AI Zone Admin Forum Add your forum

NEWS: Chatbots.org survey on 3000 US and UK consumers shows it is time for chatbot integration in customer service!read more..

CAESAR
 
 

Hey folks,

I posted in another thread in here the other day and mentioned I would create a topic regarding the details of CAESAR once I’d figured out what I can and can’t state about it.  So here I am smile

First, a bit of background brief.  Some of the old timers around here (*cheeky grin*) might remember I posted around 18+ months ago regarding a project called ALF that me and my collegues were had been working on for some time.  This went through a number of iterations and we finally decided to take what we had learned and pursue an actual set of real goals.

Enter CAESAR.

While CAESAR isn’t strictly a chatbot project, the chatbot aspects come for free, and well, you guys like to hear about this stuff right?

So what is it?
CAESAR is what I believe will be the first general purpose, dare I say it, strong AI (assuming we are successful) which is able to reason, have no environment limitations, solve general problems, and provide solutions for such problems.

Sounds far fetched I know, but this is so far a culmination of around 4 years of work by the team, and I myself have been chasing AI around for years.  In school I used to build little robots and code up BBC micros (showing my age) to control and interact with environments, so it’s safe to say, that I’ve been heading to this point for many many years. 

That said, even in the event that strong AI isn’t achieved, the technology even this far in, is very useful, especially in the domain of the semantic web, so even if we fail, we succeed…paradoxical I know smile

What have we done so far?
Currently there are a number of systems in place that support the main “guts” of CAESAR, we wish for it to be able to learn facts and information un-supervised. 

Crawler
Our first port of call was data, lots and lots of data.  For this we developed a web crawler with specific properties for CAESAR that would churn the web, execute on page javascript while crawling, and perform some preprocessing on that page data for performance enhancements.  Many crawlers out there today do not process the on page Javascript, and thus information can be lost, quite a bit of it infact, and this was deemed unacceptable by us.

So far we have 200M pages and rising, that may not seem like a great deal, but a lot of these pages are crawled daily, as content changes constantly and for now at least, the data which that 200M set provides is more than ample for development.

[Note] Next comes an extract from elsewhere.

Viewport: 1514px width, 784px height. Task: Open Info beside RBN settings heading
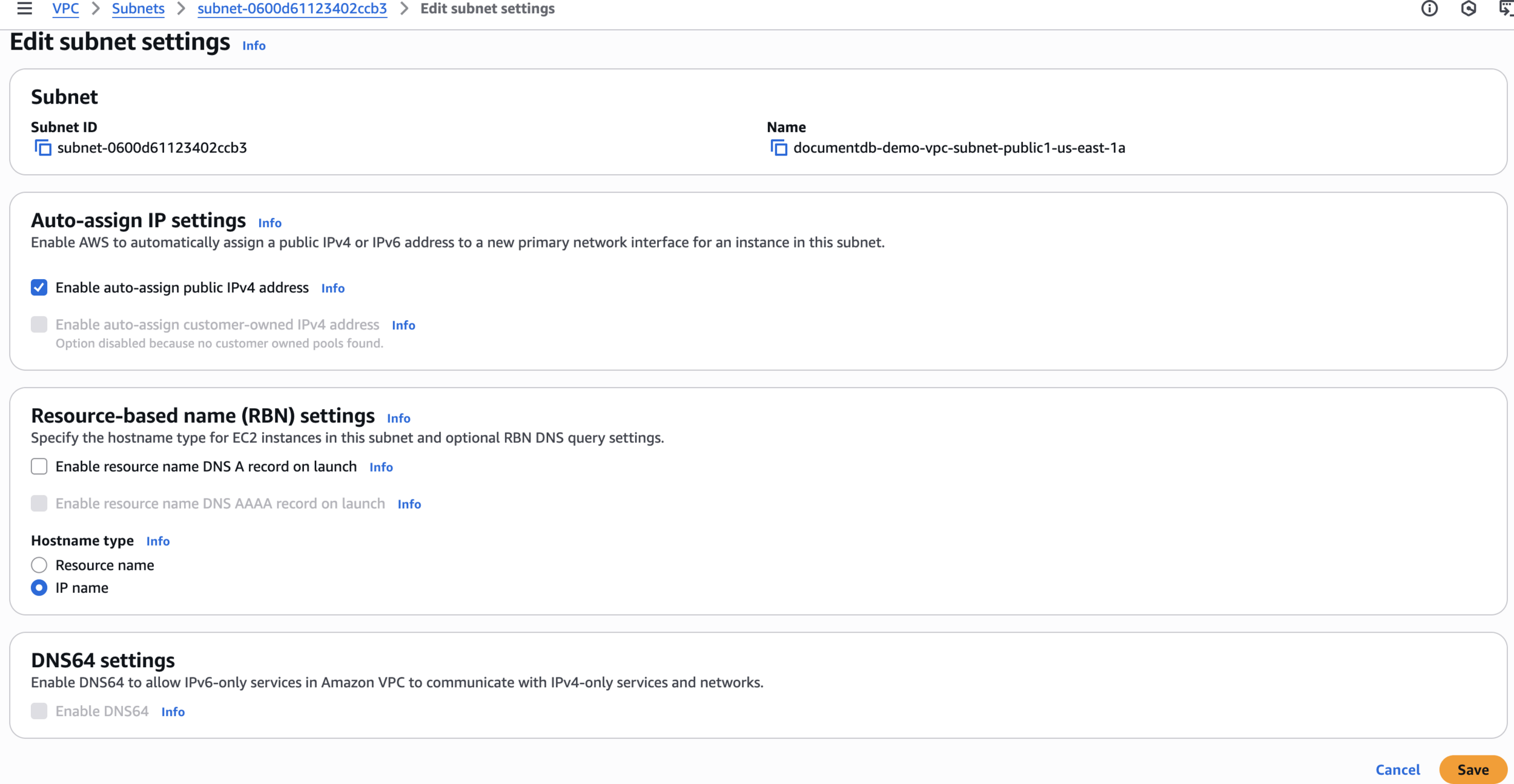pos(398,418)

Post Crawl Processing - Structured Documents
Once a page has been crawled it is processed into what we call a “Structured document”, where particles of interest are highlighted, assembled into a manageable tree and stored for later processing.  Elements such as headings, paragraphs, sentences, bullet lists, hyperlinks are all processed.  Data that is deemed unimportant and discarded, other data is simply flagged as a “potential” information element.

Extraction
The extraction process is the most complicated and involved process in the system, 2nd only to the Rationalizer, and is still undergoing tweaks and improvements after 3 years of work. 

This link in the chain takes the structured documents, and passes the text of each structured element through our NLP module.  This module cleans up text, performs spelling corrections, and spits out a number of different data sets, POS tagging, Typed Dependency tree’s, Phrasal structures, NER, co-reference, sentence/paragraph polarities and other needed data sets.

Rationalizer
The rationalizer is the main key component of our extraction system, and I have to guard it’s inner workings (this is a commercial project after all).  This component of the system processes the datasets produced by the extractor and organises the information into subject, object, action, and property chains.

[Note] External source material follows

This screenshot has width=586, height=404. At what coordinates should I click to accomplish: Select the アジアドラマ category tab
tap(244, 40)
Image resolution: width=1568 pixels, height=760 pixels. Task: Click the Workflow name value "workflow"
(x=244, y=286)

This then provides a common dataset, which can be applied to any language, scenario, problem, or input, and you have a reliable, structured, dependable representation.
This process can be “ran in reverse” and you will be presented with the original input (albeit with better structure, grammar and spelling depending on your English skills).

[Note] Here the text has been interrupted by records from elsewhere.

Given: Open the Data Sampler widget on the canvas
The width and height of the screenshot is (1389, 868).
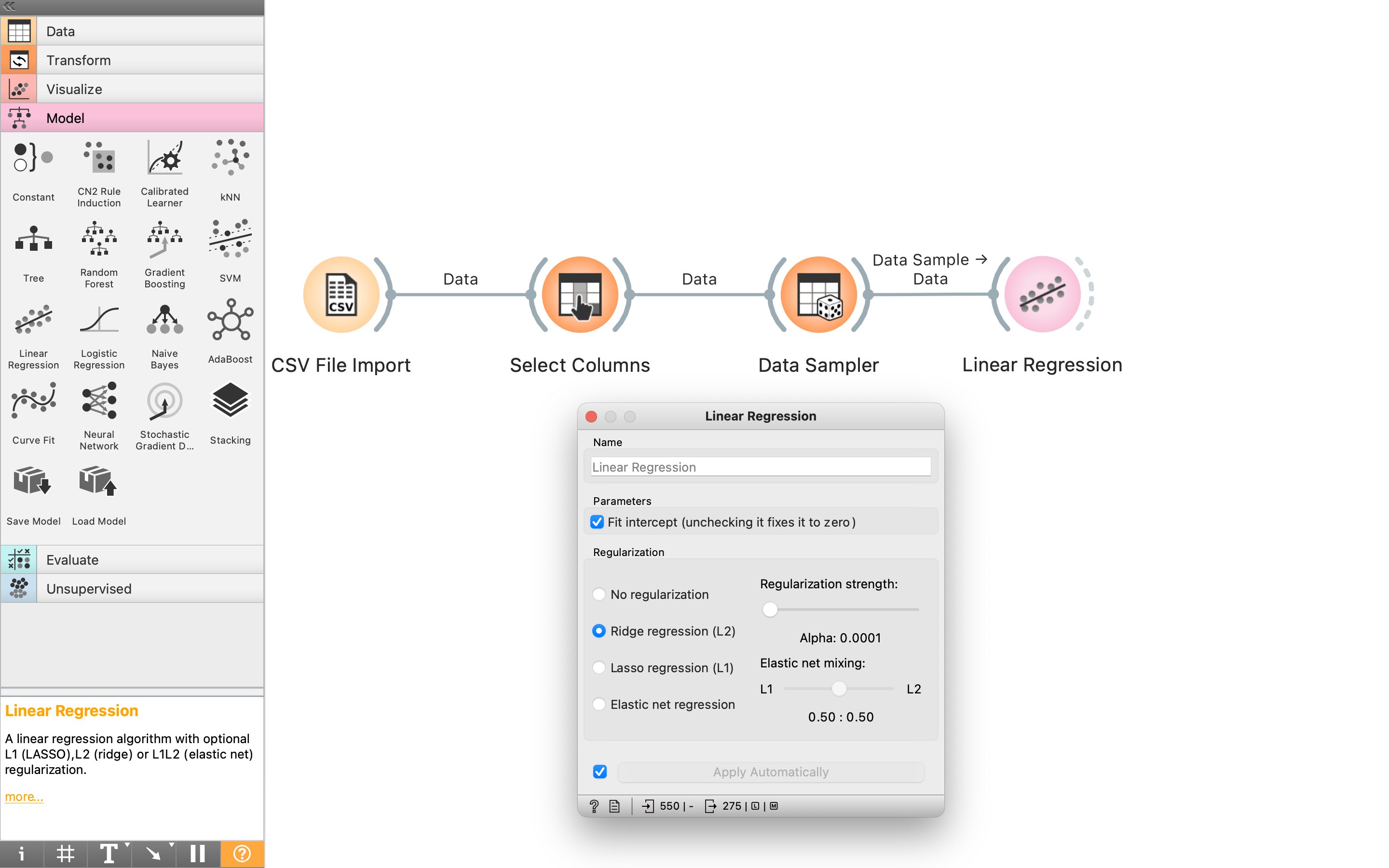Looking at the screenshot, I should pyautogui.click(x=818, y=294).
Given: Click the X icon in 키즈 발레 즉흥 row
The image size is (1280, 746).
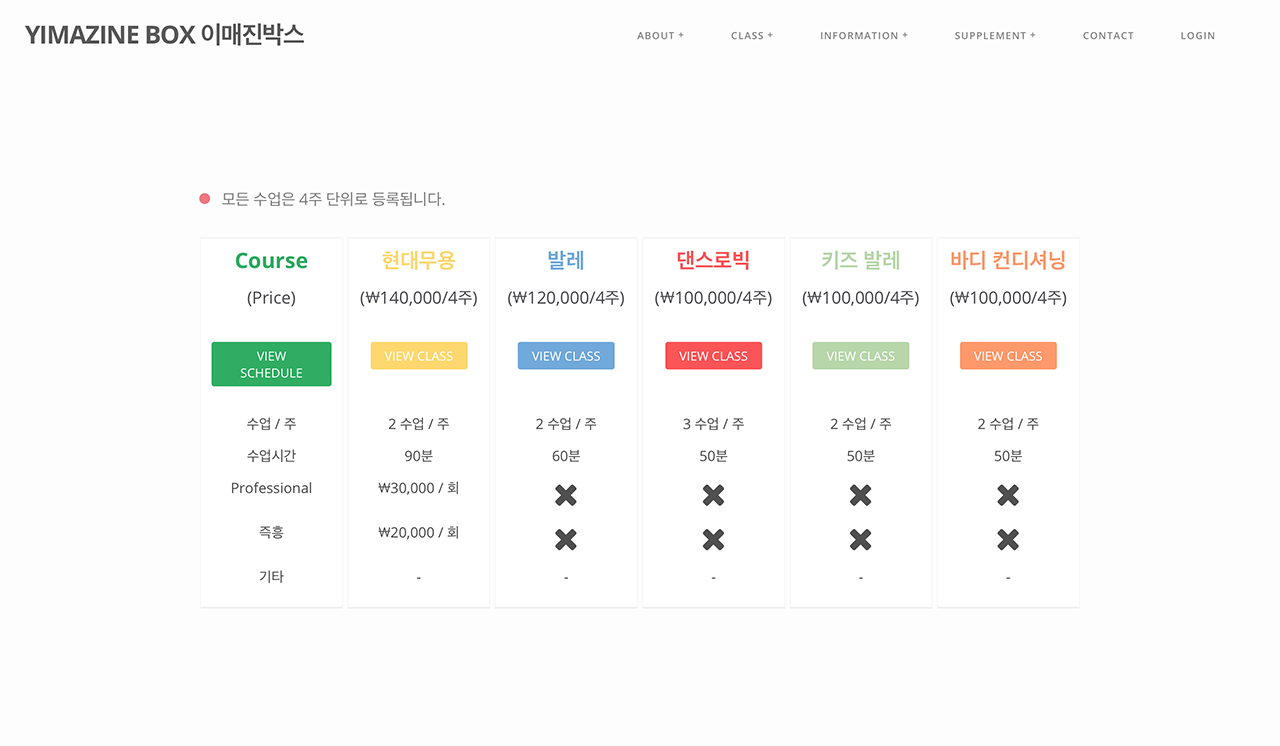Looking at the screenshot, I should (x=860, y=540).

Typed Relations & Classifications
Once you have the rationalizer output, classifing and determining relations between objects becomes quite simple.  New relations and classifications are created where needed, old ones are updated if new facts have arisin that enforce a change.

Inference & Deduction
With enough data, un-supervised Horn Clause generation from your Rationalizer and Typed Relation/Classification data is surprisingly simple, with few general seed rules required.  From that end “common sense” such as “if A is C and B is A, therefore B = C” are possible with minimal processing and effort.

——

Well, thats a good hour spent, I’ll add further details of what we have tomorrow or in a few days time as I should really get back to the grind-stone.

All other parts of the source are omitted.